[Entries listed in a dataset]
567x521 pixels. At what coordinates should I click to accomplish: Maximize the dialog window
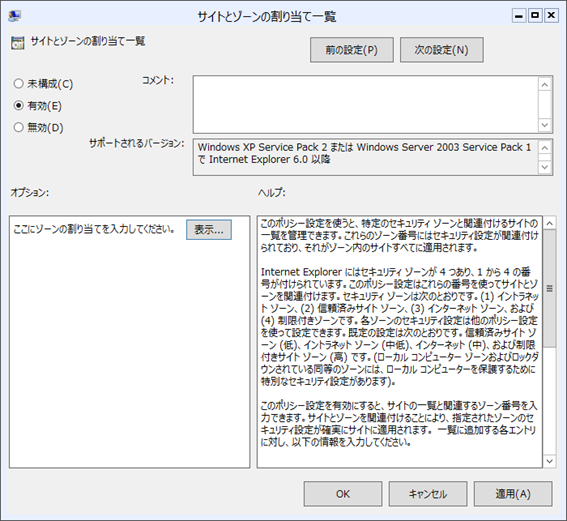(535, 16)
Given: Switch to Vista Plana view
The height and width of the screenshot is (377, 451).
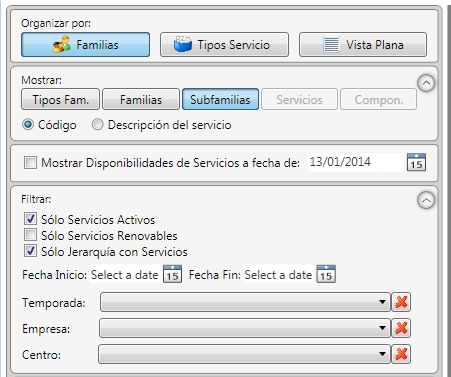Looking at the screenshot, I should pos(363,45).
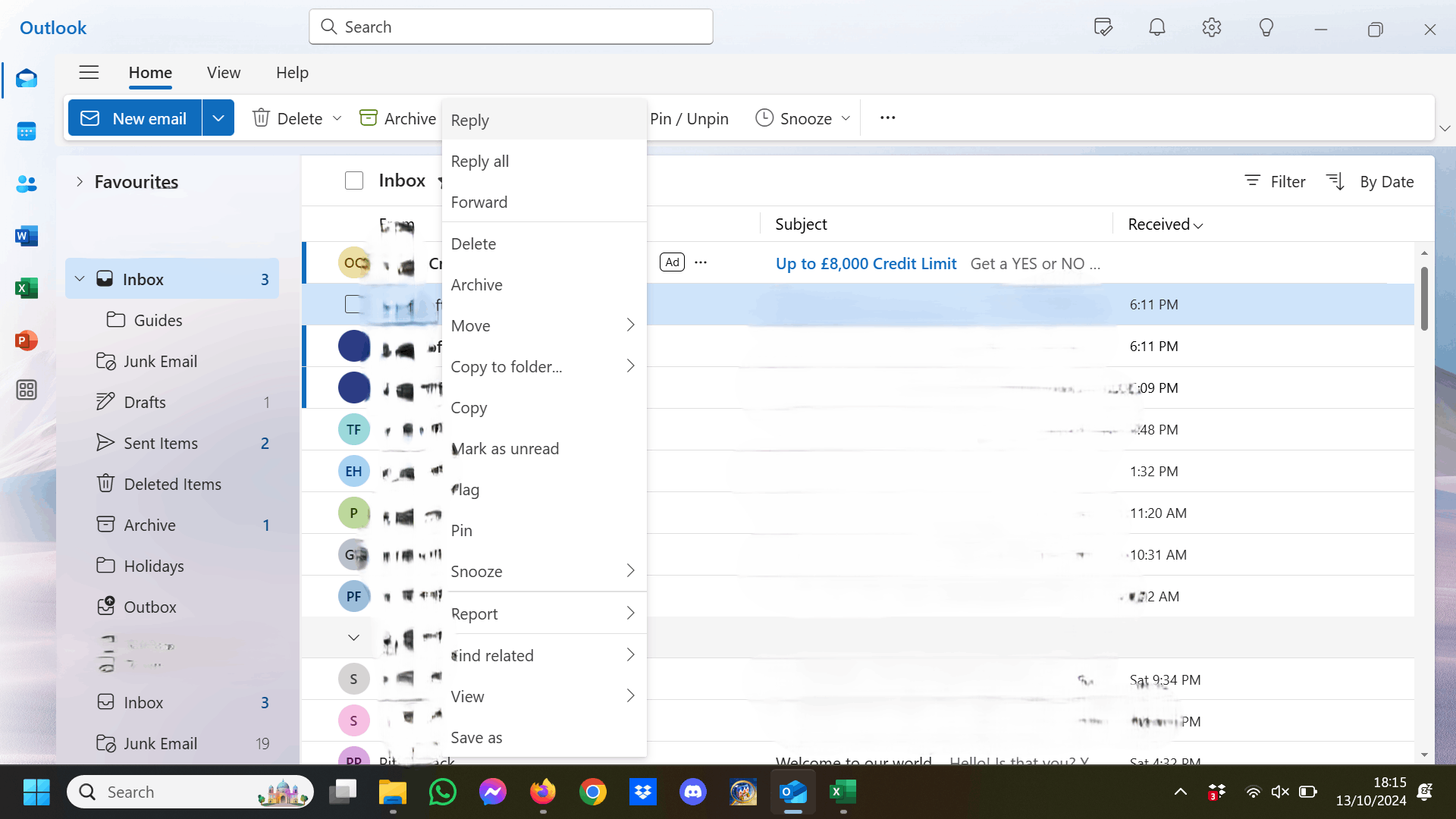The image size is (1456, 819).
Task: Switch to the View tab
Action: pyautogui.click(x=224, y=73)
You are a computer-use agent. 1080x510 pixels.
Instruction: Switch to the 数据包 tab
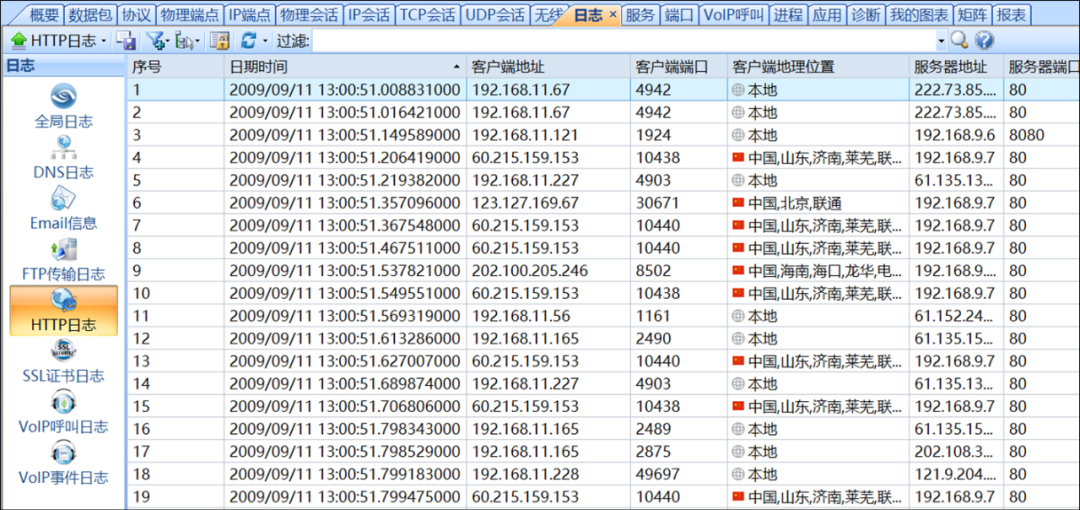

◆ **REQUIRED TASK**: Set down every line of the entries above verbatim, leaving out the pictures.

◆ **THE REPLY**:
567x521 pixels. At what coordinates should I click to accomplish: Maximize the dialog window
(535, 16)
Given: Switch to Vista Plana view
The height and width of the screenshot is (377, 451).
Looking at the screenshot, I should pos(363,45).
The image size is (1456, 819).
Task: Switch to the View tab
Action: pyautogui.click(x=224, y=73)
You are a computer-use agent. 1080x510 pixels.
Instruction: Switch to the 数据包 tab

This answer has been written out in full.